> [Exercise requirements]:
Retype the lines from the one with "Personvern (725, 2437)" through the end of the lines, keeping them exactly the same.

Start of Extracted data

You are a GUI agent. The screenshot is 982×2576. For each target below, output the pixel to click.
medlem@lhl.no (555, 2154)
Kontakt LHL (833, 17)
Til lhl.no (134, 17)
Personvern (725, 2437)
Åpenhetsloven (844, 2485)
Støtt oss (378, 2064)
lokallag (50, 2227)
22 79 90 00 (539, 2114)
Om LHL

End of Extracted data

> [Exercise output]:
Personvern (725, 2437)
Åpenhetsloven (844, 2485)
Støtt oss (378, 2064)
lokallag (50, 2227)
22 79 90 00 (539, 2114)
Om LHL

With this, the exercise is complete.